- What is needed -
Retype the records in full, keeping each character as it is.

- Data section -
▬▬▬
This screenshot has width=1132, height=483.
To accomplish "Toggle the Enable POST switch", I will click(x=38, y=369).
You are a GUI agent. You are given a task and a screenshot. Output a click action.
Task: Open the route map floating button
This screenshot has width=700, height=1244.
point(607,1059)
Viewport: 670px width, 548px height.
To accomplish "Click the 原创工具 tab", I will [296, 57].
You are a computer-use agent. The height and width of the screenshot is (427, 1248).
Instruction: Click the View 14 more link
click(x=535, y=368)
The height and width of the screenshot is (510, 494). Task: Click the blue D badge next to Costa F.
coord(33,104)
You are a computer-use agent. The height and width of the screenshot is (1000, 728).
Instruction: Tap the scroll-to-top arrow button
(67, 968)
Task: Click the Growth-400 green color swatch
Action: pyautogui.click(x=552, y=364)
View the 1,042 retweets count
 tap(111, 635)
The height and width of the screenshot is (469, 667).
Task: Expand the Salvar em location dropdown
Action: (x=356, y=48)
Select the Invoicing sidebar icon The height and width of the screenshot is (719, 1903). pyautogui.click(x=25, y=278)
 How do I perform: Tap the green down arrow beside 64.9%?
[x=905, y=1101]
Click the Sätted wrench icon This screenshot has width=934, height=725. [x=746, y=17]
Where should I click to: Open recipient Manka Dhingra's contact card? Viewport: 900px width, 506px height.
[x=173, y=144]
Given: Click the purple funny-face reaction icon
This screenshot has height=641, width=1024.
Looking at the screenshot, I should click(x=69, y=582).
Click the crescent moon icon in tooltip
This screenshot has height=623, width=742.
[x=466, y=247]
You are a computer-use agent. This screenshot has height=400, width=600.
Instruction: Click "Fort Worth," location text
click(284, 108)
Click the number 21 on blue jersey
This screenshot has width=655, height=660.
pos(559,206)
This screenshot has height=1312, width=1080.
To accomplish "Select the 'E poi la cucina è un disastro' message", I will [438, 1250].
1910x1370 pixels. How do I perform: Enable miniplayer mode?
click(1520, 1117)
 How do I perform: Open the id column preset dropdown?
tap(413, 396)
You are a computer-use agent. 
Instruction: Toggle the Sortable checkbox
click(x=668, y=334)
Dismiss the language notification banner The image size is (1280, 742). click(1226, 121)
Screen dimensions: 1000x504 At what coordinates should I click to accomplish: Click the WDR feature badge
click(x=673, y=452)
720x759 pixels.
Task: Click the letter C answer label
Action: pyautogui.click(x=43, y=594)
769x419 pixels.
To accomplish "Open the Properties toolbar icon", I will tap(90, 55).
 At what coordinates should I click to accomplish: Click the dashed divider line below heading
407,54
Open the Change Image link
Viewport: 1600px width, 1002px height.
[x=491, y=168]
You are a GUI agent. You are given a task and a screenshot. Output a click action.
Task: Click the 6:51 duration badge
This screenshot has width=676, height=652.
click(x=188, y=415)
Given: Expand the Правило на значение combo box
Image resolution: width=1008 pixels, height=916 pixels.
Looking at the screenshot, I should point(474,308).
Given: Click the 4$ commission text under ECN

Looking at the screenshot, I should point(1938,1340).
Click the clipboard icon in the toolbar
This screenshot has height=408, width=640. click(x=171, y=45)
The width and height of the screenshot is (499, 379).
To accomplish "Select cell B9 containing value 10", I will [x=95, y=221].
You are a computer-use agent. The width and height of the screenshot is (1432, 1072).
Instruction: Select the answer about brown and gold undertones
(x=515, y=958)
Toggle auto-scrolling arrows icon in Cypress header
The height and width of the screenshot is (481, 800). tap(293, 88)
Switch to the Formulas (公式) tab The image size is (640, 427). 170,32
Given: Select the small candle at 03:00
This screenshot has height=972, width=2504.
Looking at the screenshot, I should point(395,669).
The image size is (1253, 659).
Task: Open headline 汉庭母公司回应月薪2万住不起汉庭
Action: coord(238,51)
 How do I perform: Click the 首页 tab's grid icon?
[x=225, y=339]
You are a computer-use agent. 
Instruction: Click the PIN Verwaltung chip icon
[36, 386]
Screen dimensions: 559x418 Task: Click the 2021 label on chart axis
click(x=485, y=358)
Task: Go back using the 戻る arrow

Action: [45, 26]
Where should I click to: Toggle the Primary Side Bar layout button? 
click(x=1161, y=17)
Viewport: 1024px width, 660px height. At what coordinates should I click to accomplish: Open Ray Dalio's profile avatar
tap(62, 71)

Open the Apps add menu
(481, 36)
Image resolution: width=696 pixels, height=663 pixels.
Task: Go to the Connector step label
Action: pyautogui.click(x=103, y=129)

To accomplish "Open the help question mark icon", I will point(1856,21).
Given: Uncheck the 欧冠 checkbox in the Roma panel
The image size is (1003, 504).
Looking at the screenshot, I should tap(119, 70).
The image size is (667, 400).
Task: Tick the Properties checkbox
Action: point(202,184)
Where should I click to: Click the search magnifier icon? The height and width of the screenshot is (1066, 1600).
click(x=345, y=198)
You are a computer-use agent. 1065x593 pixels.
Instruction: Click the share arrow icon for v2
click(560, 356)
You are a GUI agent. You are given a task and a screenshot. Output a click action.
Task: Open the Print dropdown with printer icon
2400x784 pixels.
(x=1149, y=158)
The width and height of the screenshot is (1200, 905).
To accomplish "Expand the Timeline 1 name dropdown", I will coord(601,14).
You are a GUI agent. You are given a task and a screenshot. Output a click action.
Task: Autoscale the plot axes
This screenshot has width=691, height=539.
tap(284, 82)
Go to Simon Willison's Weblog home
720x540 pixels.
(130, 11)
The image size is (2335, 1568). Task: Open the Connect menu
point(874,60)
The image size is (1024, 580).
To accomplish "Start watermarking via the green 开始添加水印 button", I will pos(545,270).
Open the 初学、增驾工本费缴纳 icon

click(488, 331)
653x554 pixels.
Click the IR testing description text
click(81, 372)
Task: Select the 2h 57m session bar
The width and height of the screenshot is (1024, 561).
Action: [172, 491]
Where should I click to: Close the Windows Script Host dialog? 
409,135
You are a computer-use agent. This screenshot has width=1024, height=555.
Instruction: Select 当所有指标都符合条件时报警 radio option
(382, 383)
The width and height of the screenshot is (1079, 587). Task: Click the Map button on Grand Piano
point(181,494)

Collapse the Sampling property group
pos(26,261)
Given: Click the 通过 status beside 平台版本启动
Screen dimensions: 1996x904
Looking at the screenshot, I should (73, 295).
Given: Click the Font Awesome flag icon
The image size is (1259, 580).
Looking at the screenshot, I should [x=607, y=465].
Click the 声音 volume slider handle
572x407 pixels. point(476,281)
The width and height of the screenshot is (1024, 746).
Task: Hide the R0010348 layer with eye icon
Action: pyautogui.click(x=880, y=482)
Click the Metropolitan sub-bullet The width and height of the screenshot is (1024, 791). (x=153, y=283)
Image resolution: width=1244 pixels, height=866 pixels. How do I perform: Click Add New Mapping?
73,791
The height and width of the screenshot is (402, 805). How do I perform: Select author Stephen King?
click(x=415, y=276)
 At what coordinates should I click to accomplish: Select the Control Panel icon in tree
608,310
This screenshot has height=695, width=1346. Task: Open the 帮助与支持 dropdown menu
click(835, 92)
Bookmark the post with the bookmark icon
▬▬▬
- Your response -
This screenshot has width=1132, height=483.
To accomplish "Toggle the Enable POST switch", I will click(x=38, y=369).
You are a GUI agent. You are given a task and a screenshot. Output a click action.
Task: Open the route map floating button
This screenshot has width=700, height=1244.
point(607,1059)
Viewport: 670px width, 548px height.
To accomplish "Click the 原创工具 tab", I will [296, 57].
You are a computer-use agent. The height and width of the screenshot is (427, 1248).
Instruction: Click the View 14 more link
click(x=535, y=368)
The height and width of the screenshot is (510, 494). Task: Click the blue D badge next to Costa F.
coord(33,104)
You are a computer-use agent. The height and width of the screenshot is (1000, 728).
Instruction: Tap the scroll-to-top arrow button
(67, 968)
Task: Click the Growth-400 green color swatch
Action: pyautogui.click(x=552, y=364)
View the 1,042 retweets count
 tap(111, 635)
The height and width of the screenshot is (469, 667).
Task: Expand the Salvar em location dropdown
Action: (x=356, y=48)
Select the Invoicing sidebar icon The height and width of the screenshot is (719, 1903). pyautogui.click(x=25, y=278)
 How do I perform: Tap the green down arrow beside 64.9%?
[x=905, y=1101]
Click the Sätted wrench icon This screenshot has width=934, height=725. [x=746, y=17]
Where should I click to: Open recipient Manka Dhingra's contact card? Viewport: 900px width, 506px height.
[x=173, y=144]
Given: Click the purple funny-face reaction icon
This screenshot has height=641, width=1024.
Looking at the screenshot, I should click(x=69, y=582).
Click the crescent moon icon in tooltip
This screenshot has height=623, width=742.
[x=466, y=247]
You are a computer-use agent. This screenshot has height=400, width=600.
Instruction: Click "Fort Worth," location text
click(284, 108)
Click the number 21 on blue jersey
This screenshot has width=655, height=660.
pos(559,206)
This screenshot has height=1312, width=1080.
To accomplish "Select the 'E poi la cucina è un disastro' message", I will [438, 1250].
1910x1370 pixels. How do I perform: Enable miniplayer mode?
click(1520, 1117)
 How do I perform: Open the id column preset dropdown?
tap(413, 396)
You are a computer-use agent. 
Instruction: Toggle the Sortable checkbox
click(x=668, y=334)
Dismiss the language notification banner The image size is (1280, 742). click(1226, 121)
Screen dimensions: 1000x504 At what coordinates should I click to accomplish: Click the WDR feature badge
click(x=673, y=452)
720x759 pixels.
Task: Click the letter C answer label
Action: pyautogui.click(x=43, y=594)
769x419 pixels.
To accomplish "Open the Properties toolbar icon", I will tap(90, 55).
 At what coordinates should I click to accomplish: Click the dashed divider line below heading
407,54
Open the Change Image link
Viewport: 1600px width, 1002px height.
[x=491, y=168]
You are a GUI agent. You are given a task and a screenshot. Output a click action.
Task: Click the 6:51 duration badge
This screenshot has width=676, height=652.
click(x=188, y=415)
Given: Expand the Правило на значение combo box
Image resolution: width=1008 pixels, height=916 pixels.
Looking at the screenshot, I should point(474,308).
Given: Click the 4$ commission text under ECN

Looking at the screenshot, I should point(1938,1340).
Click the clipboard icon in the toolbar
This screenshot has height=408, width=640. click(x=171, y=45)
The width and height of the screenshot is (499, 379).
To accomplish "Select cell B9 containing value 10", I will [x=95, y=221].
You are a computer-use agent. The width and height of the screenshot is (1432, 1072).
Instruction: Select the answer about brown and gold undertones
(x=515, y=958)
Toggle auto-scrolling arrows icon in Cypress header
The height and width of the screenshot is (481, 800). tap(293, 88)
Switch to the Formulas (公式) tab The image size is (640, 427). 170,32
Given: Select the small candle at 03:00
This screenshot has height=972, width=2504.
Looking at the screenshot, I should point(395,669).
The image size is (1253, 659).
Task: Open headline 汉庭母公司回应月薪2万住不起汉庭
Action: coord(238,51)
 How do I perform: Click the 首页 tab's grid icon?
[x=225, y=339]
You are a computer-use agent. 
Instruction: Click the PIN Verwaltung chip icon
[36, 386]
Screen dimensions: 559x418 Task: Click the 2021 label on chart axis
click(x=485, y=358)
Task: Go back using the 戻る arrow

Action: [45, 26]
Where should I click to: Toggle the Primary Side Bar layout button? 
click(x=1161, y=17)
Viewport: 1024px width, 660px height. At what coordinates should I click to accomplish: Open Ray Dalio's profile avatar
tap(62, 71)

Open the Apps add menu
(481, 36)
Image resolution: width=696 pixels, height=663 pixels.
Task: Go to the Connector step label
Action: pyautogui.click(x=103, y=129)

To accomplish "Open the help question mark icon", I will point(1856,21).
Given: Uncheck the 欧冠 checkbox in the Roma panel
The image size is (1003, 504).
Looking at the screenshot, I should tap(119, 70).
The image size is (667, 400).
Task: Tick the Properties checkbox
Action: point(202,184)
Where should I click to: Click the search magnifier icon? The height and width of the screenshot is (1066, 1600).
click(x=345, y=198)
You are a computer-use agent. 1065x593 pixels.
Instruction: Click the share arrow icon for v2
click(560, 356)
You are a GUI agent. You are given a task and a screenshot. Output a click action.
Task: Open the Print dropdown with printer icon
2400x784 pixels.
(x=1149, y=158)
The width and height of the screenshot is (1200, 905).
To accomplish "Expand the Timeline 1 name dropdown", I will coord(601,14).
You are a GUI agent. You are given a task and a screenshot. Output a click action.
Task: Autoscale the plot axes
This screenshot has width=691, height=539.
tap(284, 82)
Go to Simon Willison's Weblog home
720x540 pixels.
(130, 11)
The image size is (2335, 1568). Task: Open the Connect menu
point(874,60)
The image size is (1024, 580).
To accomplish "Start watermarking via the green 开始添加水印 button", I will pos(545,270).
Open the 初学、增驾工本费缴纳 icon

click(488, 331)
653x554 pixels.
Click the IR testing description text
click(81, 372)
Task: Select the 2h 57m session bar
The width and height of the screenshot is (1024, 561).
Action: [172, 491]
Where should I click to: Close the Windows Script Host dialog? 
409,135
You are a computer-use agent. This screenshot has width=1024, height=555.
Instruction: Select 当所有指标都符合条件时报警 radio option
(382, 383)
The width and height of the screenshot is (1079, 587). Task: Click the Map button on Grand Piano
point(181,494)

Collapse the Sampling property group
pos(26,261)
Given: Click the 通过 status beside 平台版本启动
Screen dimensions: 1996x904
Looking at the screenshot, I should (73, 295).
Given: Click the Font Awesome flag icon
The image size is (1259, 580).
Looking at the screenshot, I should [x=607, y=465].
Click the 声音 volume slider handle
572x407 pixels. point(476,281)
The width and height of the screenshot is (1024, 746).
Task: Hide the R0010348 layer with eye icon
Action: pyautogui.click(x=880, y=482)
Click the Metropolitan sub-bullet The width and height of the screenshot is (1024, 791). (x=153, y=283)
Image resolution: width=1244 pixels, height=866 pixels. How do I perform: Click Add New Mapping?
73,791
The height and width of the screenshot is (402, 805). How do I perform: Select author Stephen King?
click(x=415, y=276)
 At what coordinates should I click to accomplish: Select the Control Panel icon in tree
608,310
This screenshot has height=695, width=1346. Task: Open the 帮助与支持 dropdown menu
click(835, 92)
Bookmark the post with the bookmark icon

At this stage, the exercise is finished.